Astrobotic is looking at a Dec. 4, 2025-March 4, 2026, window for launching its Griffin Mission 1 to the south polar region of the moon, it said in an FCC Space Bureau application posted Tuesday. It said GM-1 would deliver NASA and commercial payloads for a lunar surface mission. The total mission would be at most 28 days, including five days on the lunar surface. GM-1 would be decommissioned on the moon's surface and not return, Astrobotic said. The spacecraft would operate in the X band and use the S band for short-range communications between the lander and the rover on the lunar surface, it said.
The FCC Space and Wireless bureaus' grant of a waiver to SpaceX for its supplemental coverage from space (SCS) service unreasonably put the burden on EchoStar to protect itself from any interference, EchoStar said this week in an application for review. The waiver, granted last month, covered the aggregate out-of-band power flux density limits that the FCC adopted in its 2024 SCS order and requires that SpaceX address any interference that happens (see 2503070030). EchoStar said the bureaus never showed that the FCC's concerns underlying its emissions limit rule had changed, gone away or become unlikely. It said the Communications Act gives the FCC the task of preventing interference, not addressing it after the fact. It asked that the full commission reverse the bureaus' waiver.

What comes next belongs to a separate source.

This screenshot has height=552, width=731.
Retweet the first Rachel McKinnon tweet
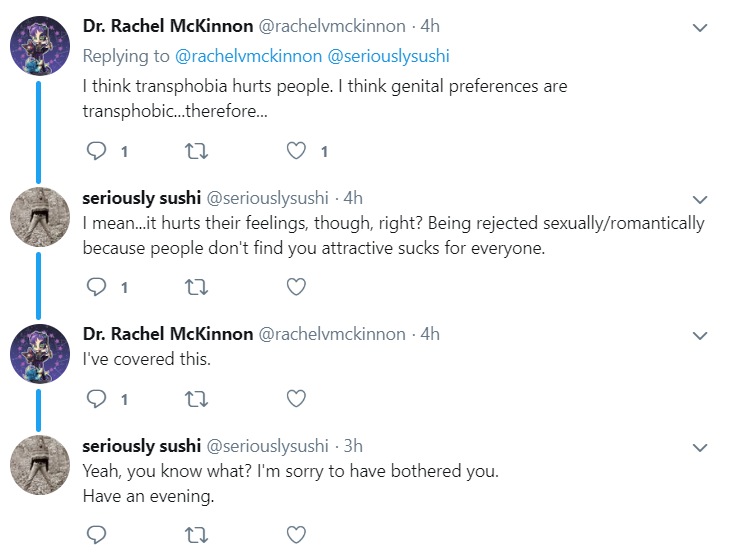[196, 151]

Aspects of the FCC's 2024 order reallocating the 2360-2395 MHz band on a secondary basis for space launch operations (see 2412310029) need clarification or reconsideration, the Aerospace and Flight Test Radio Coordinating Council said in a petition Tuesday (docket 13-115). AFTRCC applauded the decision to make spectrum available for space launch and reentry activities but said that shouldn't "cause undue constraints on the continued primary use of the shared allocation in the band by Federal and non-Federal flight test operators." It said the agency should make clear that coordination of space launch activity with flight test operations in the upper S band will be collaborative exercises. It should also make clear that per-launch coordination is required for nonfederal flight test operations in 2360-2395 MHz in the same way it's required for primarily federal flight test operations in the band, AFTRCC said. Lastly, the FCC should clarify language in the order suggesting that the availability of the 2360-2395 MHz band for commercial space launch and reentry activity was a minimum required by Congress when the law limits permissible operations to such activity and going beyond those uses would expressly conflict with the language of the statute.

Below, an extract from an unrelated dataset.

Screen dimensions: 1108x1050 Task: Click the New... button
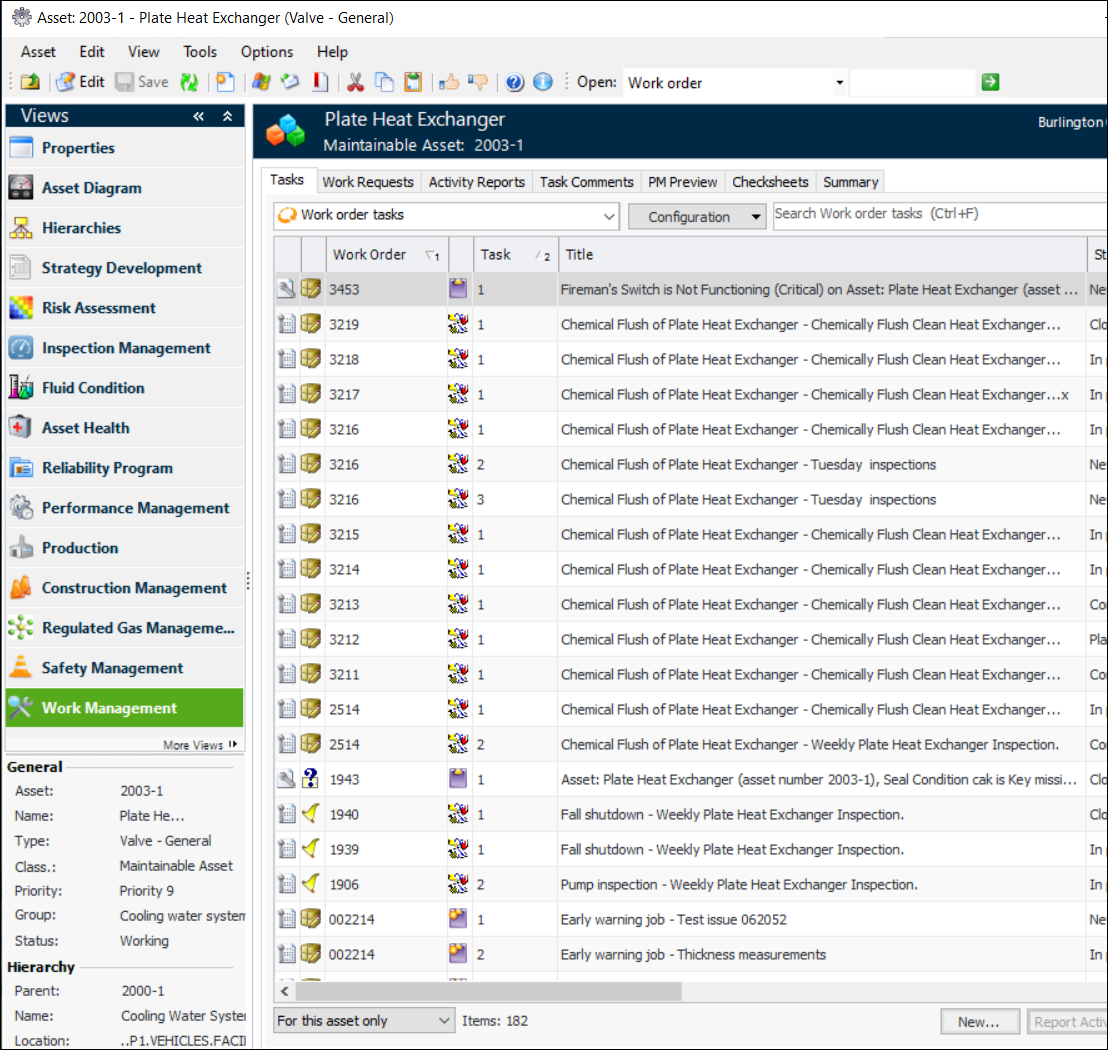tap(978, 1021)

The Coalition for IP Transition fired back Tuesday at Verizon on the issue of whether the FCC should impose interconnection requirements as part of the carrier’s buy of Frontier (see 2504010070). “Verizon admits that it does interconnect with some competitors for the exchange of traffic on an IP basis but only when it wants to do so and only on its terms,” the coalition said in a filing posted in docket 24-445.